Dr. Thompson wondered about the possibility of creating a process through which people can dispute data prior to the data going public. Dr. Conway proposed studies of what works and the use of open (machine-readable) data. Perhaps private organizations could be enlisted in design efforts. Dr. Sevilla stated a need to understand what consumers will use, such as younger consumers using the Internet to select physicians. Dr. Jane Sisk cited current HHS efforts to stimulate innovative uses of governmental data (especially by Todd Park, HHS Chief Technology Officer).

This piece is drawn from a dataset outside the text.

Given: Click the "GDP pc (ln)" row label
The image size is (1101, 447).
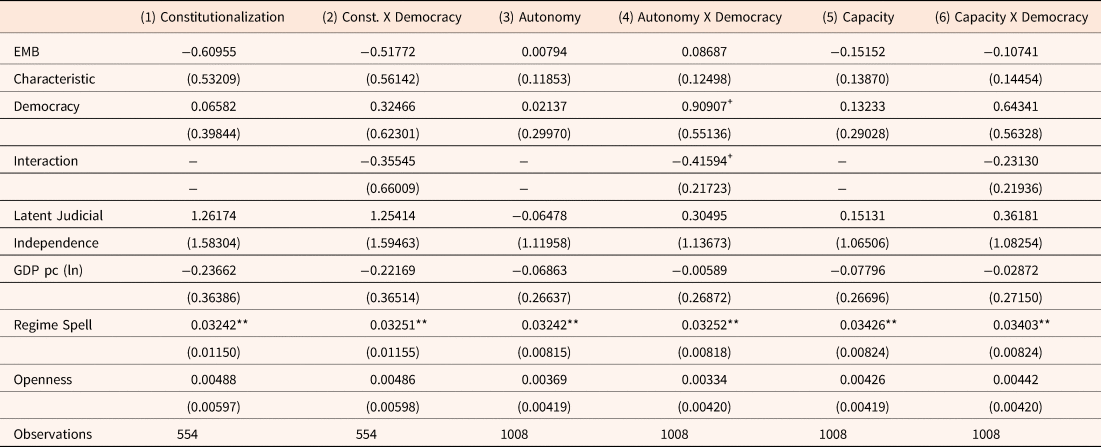Looking at the screenshot, I should [x=49, y=270].

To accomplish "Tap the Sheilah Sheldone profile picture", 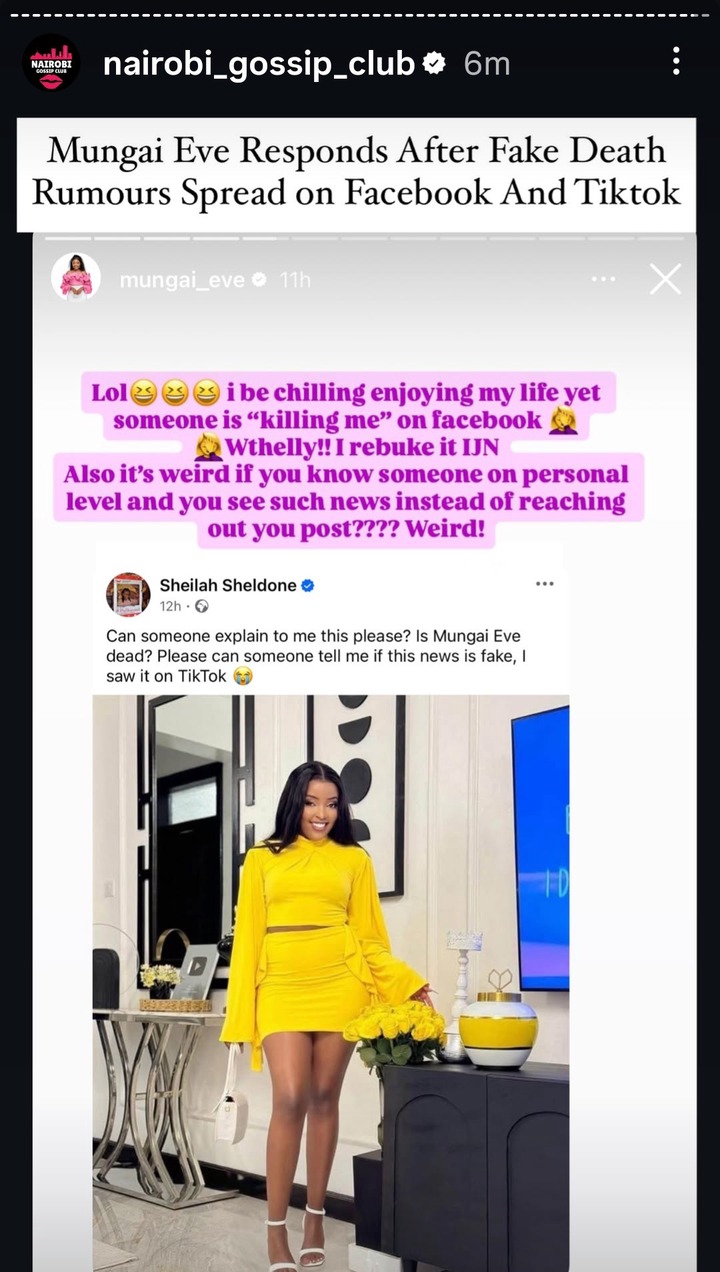I will pyautogui.click(x=128, y=595).

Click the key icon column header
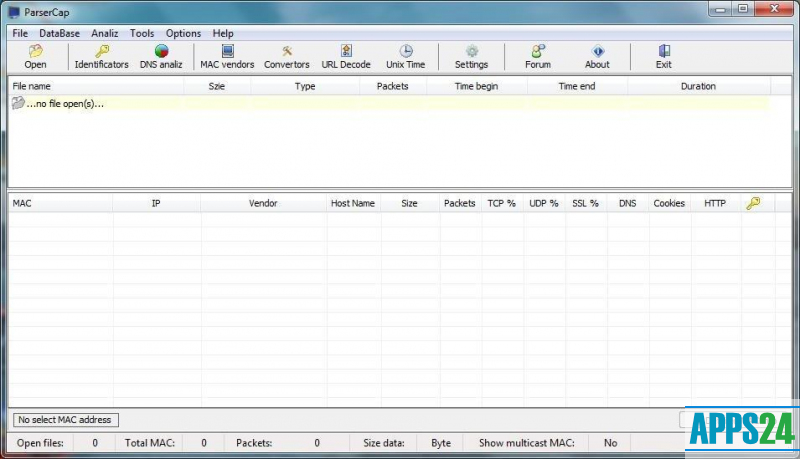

Dr. Siegel stressed the issue of balance between standardization and local innovation. Dr. Fraser cited discussions about how to allow tweaking of measures used in MONAHRQ. Dr. Conway suggested that, because the best format remains unknown, standardization be minimized. Dr. Latts suggested that use of an open-source strategy might lead to the discovery of best structures and practices. Dr. Fraser noted that AHRQ is focusing on evidence-based strategies.
There were no public comments.
Chairman's Wrap-Up and Final NAC Member Comments
Dr. Siegel reprised a main theme of the meeting—the large-scale diffusion of knowledge for various cases and various audiences. He noted that the meeting produced the following important topics to be considered for the agenda of the next NAC meeting:
- Geographic variation in health care.
- Academic detailing.
Dr. Siegel proposed a conference call in September 2011 to craft the agenda of the next NAC meeting. He asked for final comments from the NAC members, especially ideas for the next meeting's agenda.
- Dr. McGuire noted the great breadth of AHRQ's efforts. Should there be an analysis of its efforts and outcomes, and should we seek to ensure that consumers are using the information?
- Dr. Spitzer cited the issue of publicizing AHRQ's work.
- Dr. Latts cited the potential conflict between patient empowerment and the need for measurement and outcomes (e.g., some people refuse to immunize their children).
- Dr. Casale proposed targeting the issue of measuring and reporting patient functional status.
- Dr. Thompson proposed the issue of costs for States and issues in Medicaid.
- Dr. Keith J. Mueller noted issues related to upcoming changes in the health care delivery system. For innovations such as health insurance exchanges to thrive, we will need to study trends.
Dr. Siegel stated that the next NAC meeting would take place November 4, 2011. He thanked the NAC members, AHRQ staff, and invited guests and adjourned the meeting.